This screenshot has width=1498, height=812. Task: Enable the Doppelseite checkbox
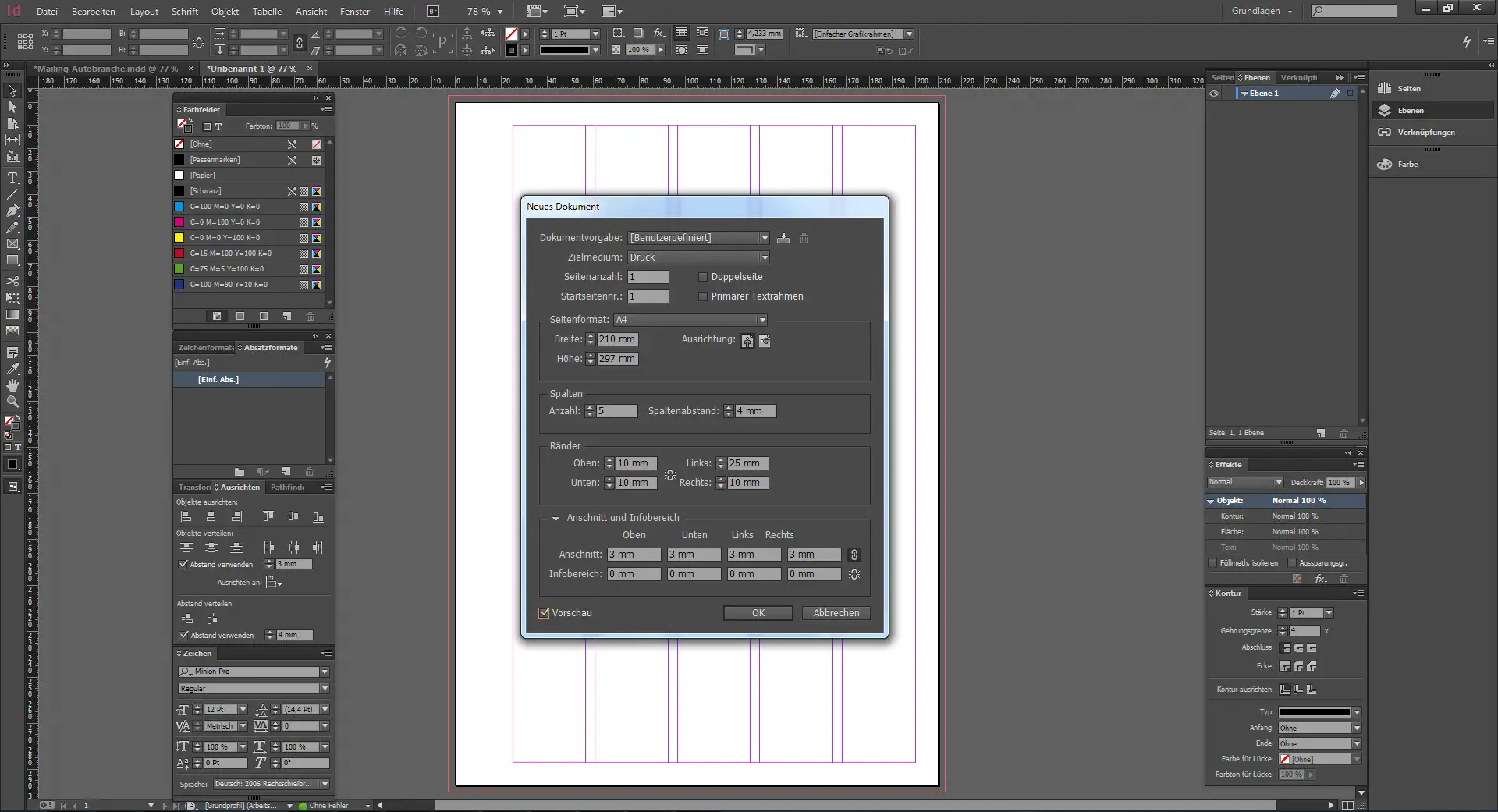point(703,277)
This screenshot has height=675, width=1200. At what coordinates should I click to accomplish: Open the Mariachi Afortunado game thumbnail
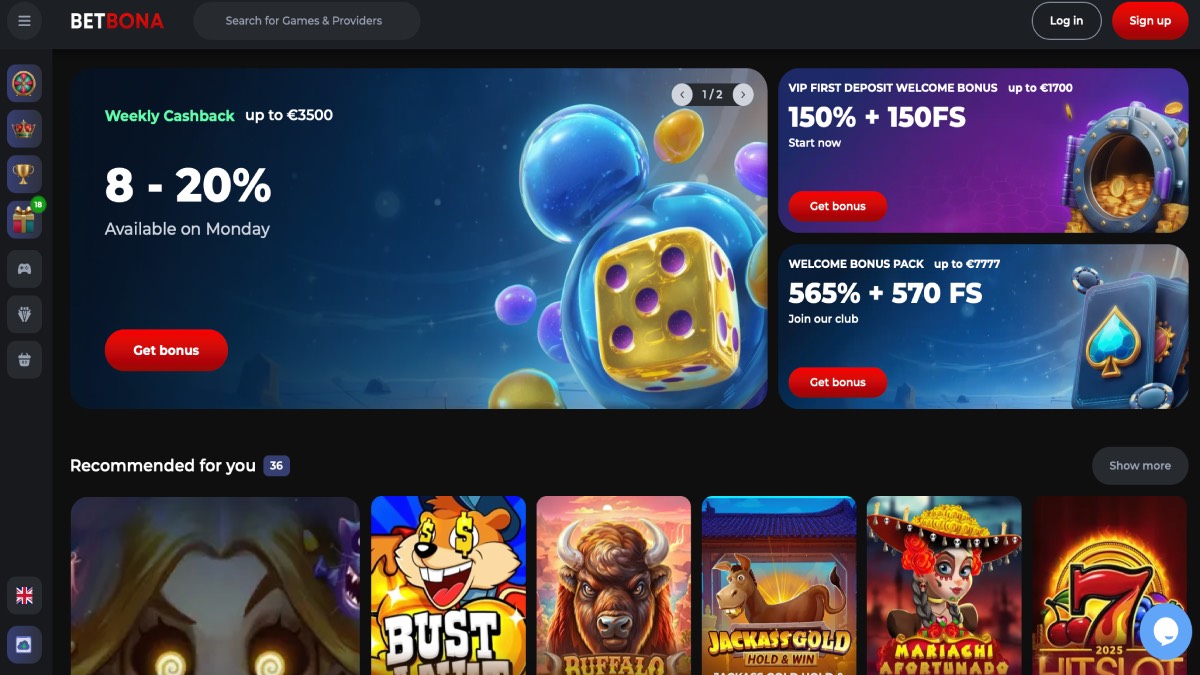tap(944, 586)
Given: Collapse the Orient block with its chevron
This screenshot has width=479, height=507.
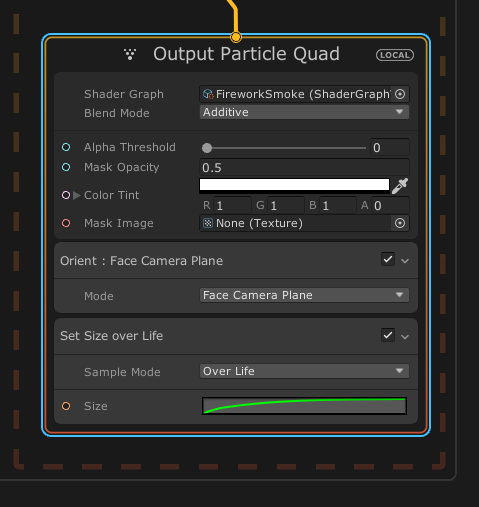Looking at the screenshot, I should 405,261.
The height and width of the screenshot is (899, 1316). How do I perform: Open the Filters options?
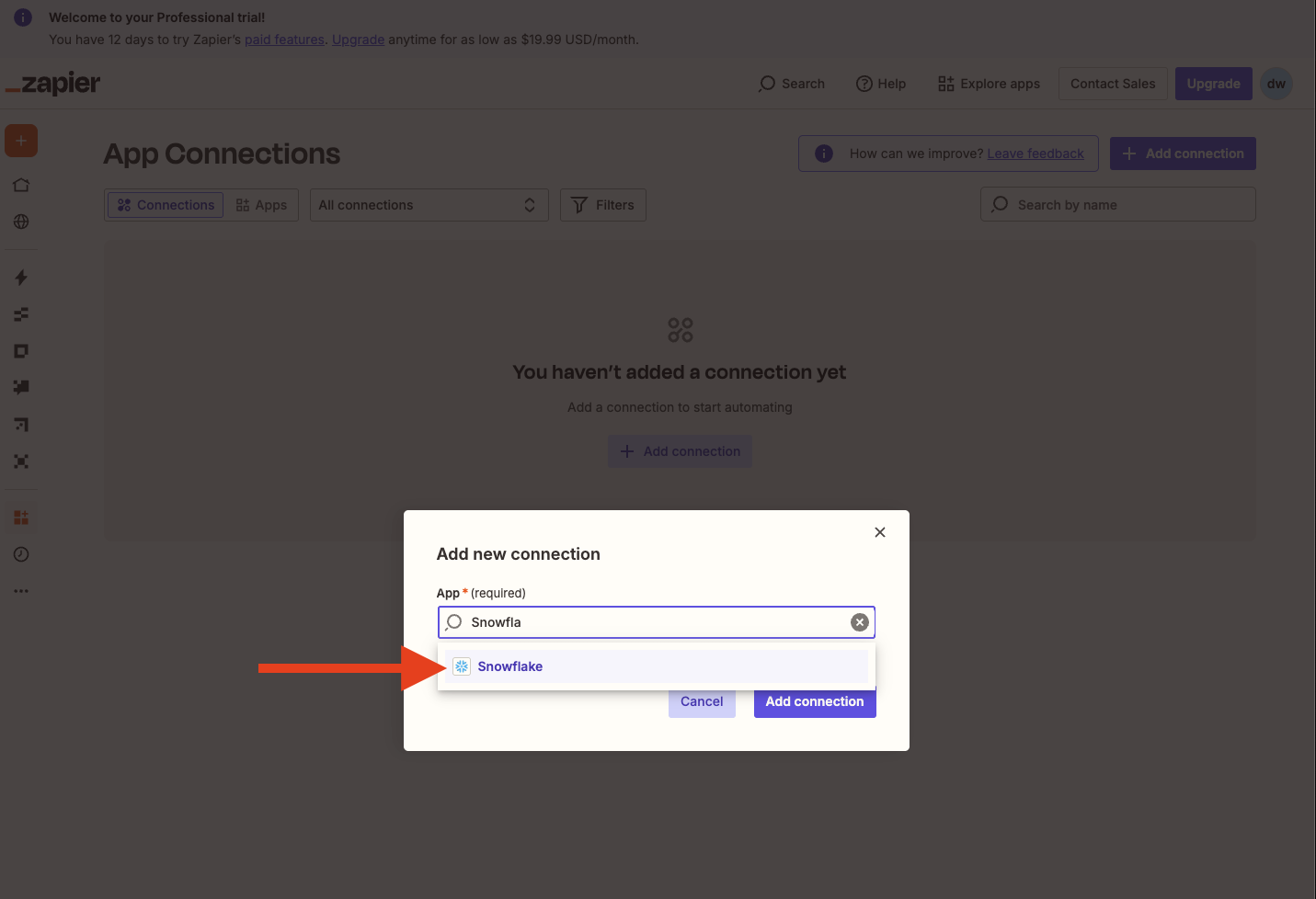pyautogui.click(x=603, y=205)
-*-*-
Without the pictures, reproduce every record exactly as it appears above.

This screenshot has width=1498, height=812. Task: Enable the Doppelseite checkbox
point(703,277)
This screenshot has height=675, width=1200. At what coordinates should I click to accomplish: Open the Mariachi Afortunado game thumbnail
tap(944, 586)
Given: Collapse the Orient block with its chevron
This screenshot has width=479, height=507.
Looking at the screenshot, I should 405,261.
The height and width of the screenshot is (899, 1316). How do I perform: Open the Filters options?
pyautogui.click(x=603, y=205)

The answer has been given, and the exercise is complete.